Der Dachs hatte sich gedreht
Egal – die Hilfe, wenn auch vielleicht eine finale, war wichtig, falls der Dachs sich doch noch regte. Und das tat er. Als ich nachmittags wieder an derselben Stelle vorbei kam, hatte sich das Tier gedreht und seine Schnauze ins Dickicht gedrückt. „Der lebt tatsächlich, jetzt muss sofort gehandelt werden“, dachte ich und meldete mich erneut bei Angela Töben. Die machte sich umgehend auf den Weg, ich führte sie zur Fundstelle und die erfahrene Jägerin begutachtete das Tier.
„Ich lade jetzt meine Flinte …“
„Eigenartig, der verhält sich nicht wie ein verletztes Tier und sieht komisch aus. Ich lade jetzt meine Flinte, falls ich das Tier erlösen muss. Halten Sie sich bitte die Ohren zu, der Knall ist laut“, sagte sie und stupste den Dachs an. Pause. Kein Schuss. Stattdessen: „Herr Damm, kommen Sie doch mal her, das Tier ist tatsächlich tot – besser gesagt, es hat nie gelebt. Es ist eine Attrappe.“ Nicht zu fassen, tatsächlich. Wir zogen das lebensgroße, täuschend echt aussehende Gebilde aus dem Knick. Irgendjemand muss den Dachs-Dummy zwischen meinem ersten und zweiten Kontakt im Knick gedreht haben. „Wenn ich den Fang, die Schnauze, versteckt in den Brombeeren zuerst gesehen hätte, wäre ich auch von einem echten Dachs ausgegangen“, meinte die Jägerin zu meiner Ehrenrettung.

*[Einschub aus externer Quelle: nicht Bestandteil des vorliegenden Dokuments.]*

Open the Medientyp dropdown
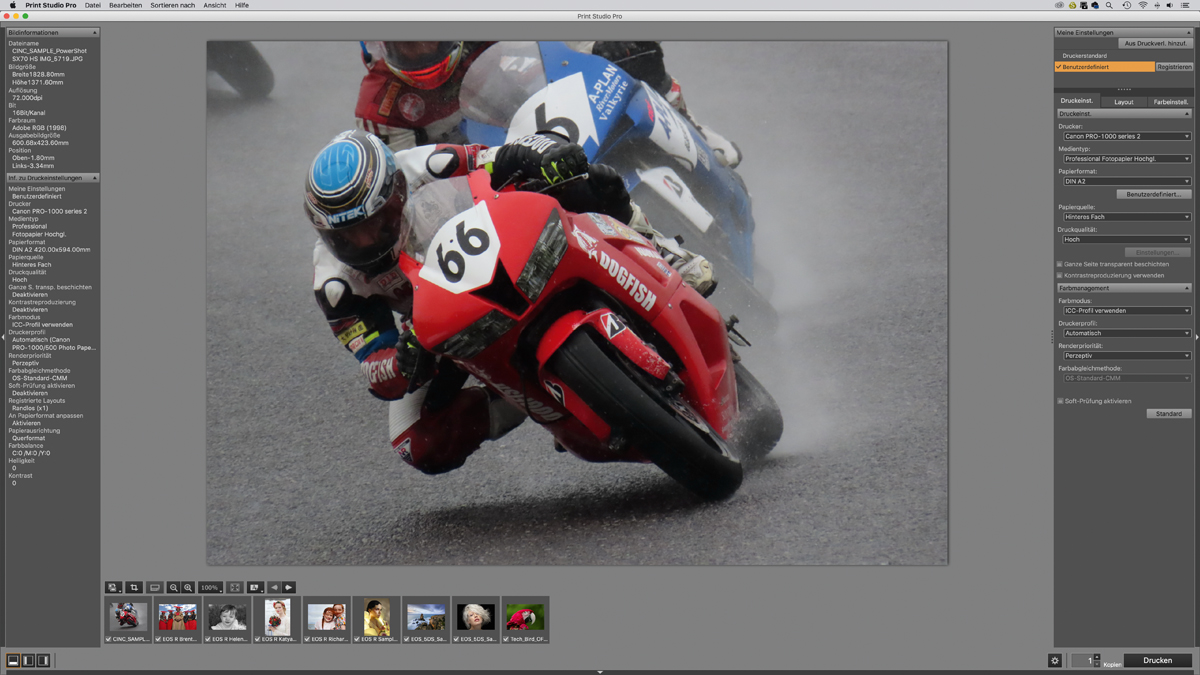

Das „Tier“ ein Ziel für Bogenschützen
Dann zeigte sich, dass das aus Hartschaum gefertigte „Tier“ wohl öfter als Ziel für Bogenschützen diente. Entspannung. Für Angela Töben war es, wie sie sagte, bei diesem Ausgang mal eine ungewöhnliche, aber angenehme Tierrettung. Für mich bleiben Zweifel, ob nicht doch irgendwo eine versteckte Kamera alles für den Film „Herr Damm und die erstaunliche Rettung des Hartschaum-Dachses“ aufgezeichnet hat.